A Vision of Higher Learning

Augmented Reality’s Pedagogical Potential

Augmented_reality_lEarlier this week, Microsoft unveiled Windows Holographic — a suite of augmented reality (AR) software that will work on Windows 10 devices including Microsoft’s HoloLens AR headset. The software layers digital objects on top of the real world, and it can be wonderfully deceptive. In a post-PC era, the future computer display could merge with the world around us.

Microsoft’s usage scenarios for HoloLens included enterprise and gaming applications, with product design, Minecraft sessions and Skype calls all part of the vision. It should be noted that augmented reality isn’t particularly new: some military AR implementations for heads-up displays go back more than half a century. Low-cost mobile computing and sensors along with new software development tools are now putting AR into the hands of millions. The decision to make AR a native feature in future versions of Windows means Microsoft is shifting augmented reality to become a standard for future user interfaces.

One segment of Microsoft’s HoloLens demonstration video showed the device being used to receive remote instructions to make plumbing repairs. It was an exciting reminder of research carried out more than half a decade ago to develop head-worn AR devices to support detailed mechanical work and learning. Ideas do move out of the laboratory in due time.

In 2009, Columbia University’s Computer Graphics and User Interface Lab released a video discussing the use of AR to assist military personnel in repair and maintenance work of vehicles.

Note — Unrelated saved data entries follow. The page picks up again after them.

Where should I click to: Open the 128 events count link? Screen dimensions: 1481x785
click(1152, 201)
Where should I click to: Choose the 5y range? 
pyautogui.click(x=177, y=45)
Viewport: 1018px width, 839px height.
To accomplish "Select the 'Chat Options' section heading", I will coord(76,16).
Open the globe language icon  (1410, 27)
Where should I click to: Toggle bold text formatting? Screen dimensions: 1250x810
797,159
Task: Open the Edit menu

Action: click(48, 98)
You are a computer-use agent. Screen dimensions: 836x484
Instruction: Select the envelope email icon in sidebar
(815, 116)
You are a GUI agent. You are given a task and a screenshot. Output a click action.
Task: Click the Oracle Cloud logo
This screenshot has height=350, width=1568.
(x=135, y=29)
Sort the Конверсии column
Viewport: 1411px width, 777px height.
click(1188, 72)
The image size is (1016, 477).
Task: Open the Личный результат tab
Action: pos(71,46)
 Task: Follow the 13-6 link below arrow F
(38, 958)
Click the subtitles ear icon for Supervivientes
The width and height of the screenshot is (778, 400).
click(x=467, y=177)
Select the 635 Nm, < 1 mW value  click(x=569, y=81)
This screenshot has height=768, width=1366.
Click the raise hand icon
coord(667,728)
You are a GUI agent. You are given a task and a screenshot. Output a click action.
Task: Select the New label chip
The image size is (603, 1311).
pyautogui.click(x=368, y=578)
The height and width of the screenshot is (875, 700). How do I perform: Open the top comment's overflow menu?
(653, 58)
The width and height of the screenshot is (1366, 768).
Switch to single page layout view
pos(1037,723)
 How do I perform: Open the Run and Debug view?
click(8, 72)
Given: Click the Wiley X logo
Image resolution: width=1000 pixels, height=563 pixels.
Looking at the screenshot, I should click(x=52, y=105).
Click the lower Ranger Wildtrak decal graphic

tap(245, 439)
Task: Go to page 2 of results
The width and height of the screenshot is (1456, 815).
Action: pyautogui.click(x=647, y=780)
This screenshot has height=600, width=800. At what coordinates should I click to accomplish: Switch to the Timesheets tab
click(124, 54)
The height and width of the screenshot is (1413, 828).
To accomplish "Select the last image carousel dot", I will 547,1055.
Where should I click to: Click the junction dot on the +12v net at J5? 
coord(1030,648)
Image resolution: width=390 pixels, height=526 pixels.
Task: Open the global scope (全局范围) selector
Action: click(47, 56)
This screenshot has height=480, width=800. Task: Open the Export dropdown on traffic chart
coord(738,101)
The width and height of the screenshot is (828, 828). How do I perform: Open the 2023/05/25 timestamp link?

Several years before this, BMW uploaded their vision of an AR wearable providing a mechanic with step-by-step instructions to repair an engine. These are enticing uses and not unrelated to Microsoft’s current implementation. The instruction manual is getting a 21st-century upgrade.

Some schools are using AR in the classroom and some parents are using it at home for lessons. Augmented reality has the potential to add a layer of excitement to learning. Pop-up books are going digital, and some educators see AR hardware and software as an important development in pedagogy. Devices like HoloLens could become required kit along with pencils and notebooks.

Microsoft has reminded us about the potential of augmented reality’s pragmatic side. There may have been more than a touch of optimism to Microsoft’s demo, but the visions are real and the implementations are going ahead. AR has the potential to become a teacher’s assistant and a daily helper in supporting the creation of new applications, services and devices. This will be a learning experience.